### [EXERCISE MATERIAL]
━━━━

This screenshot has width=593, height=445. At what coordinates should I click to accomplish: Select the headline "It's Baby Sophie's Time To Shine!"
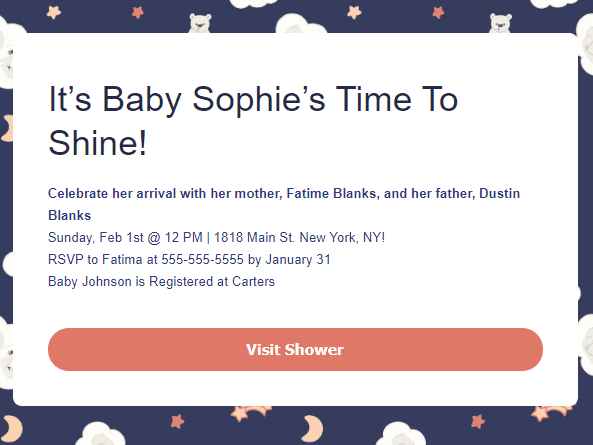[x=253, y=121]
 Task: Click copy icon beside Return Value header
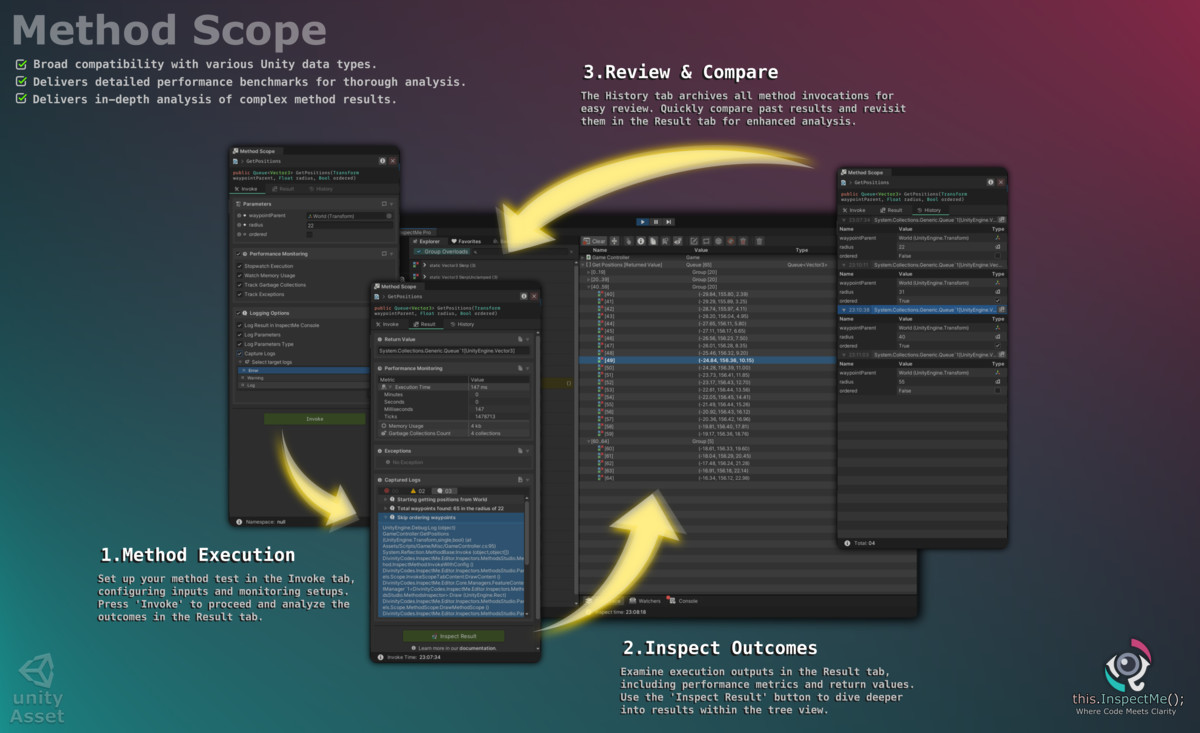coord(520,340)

━━━━

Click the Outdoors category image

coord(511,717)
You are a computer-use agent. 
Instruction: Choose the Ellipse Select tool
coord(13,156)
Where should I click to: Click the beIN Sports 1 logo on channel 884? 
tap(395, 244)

━━━━

### [GIVEN INSTRUCTION]
Shift every coordinate number in the answers up by 59, then give back only the records from the line with "Click the Outdoors category image" to the line with "tap(395, 244)", requests included.

### [FINAL RESULT]
Click the Outdoors category image

coord(570,776)
You are a computer-use agent. 
Instruction: Choose the Ellipse Select tool
coord(72,215)
Where should I click to: Click the beIN Sports 1 logo on channel 884? 
tap(454, 303)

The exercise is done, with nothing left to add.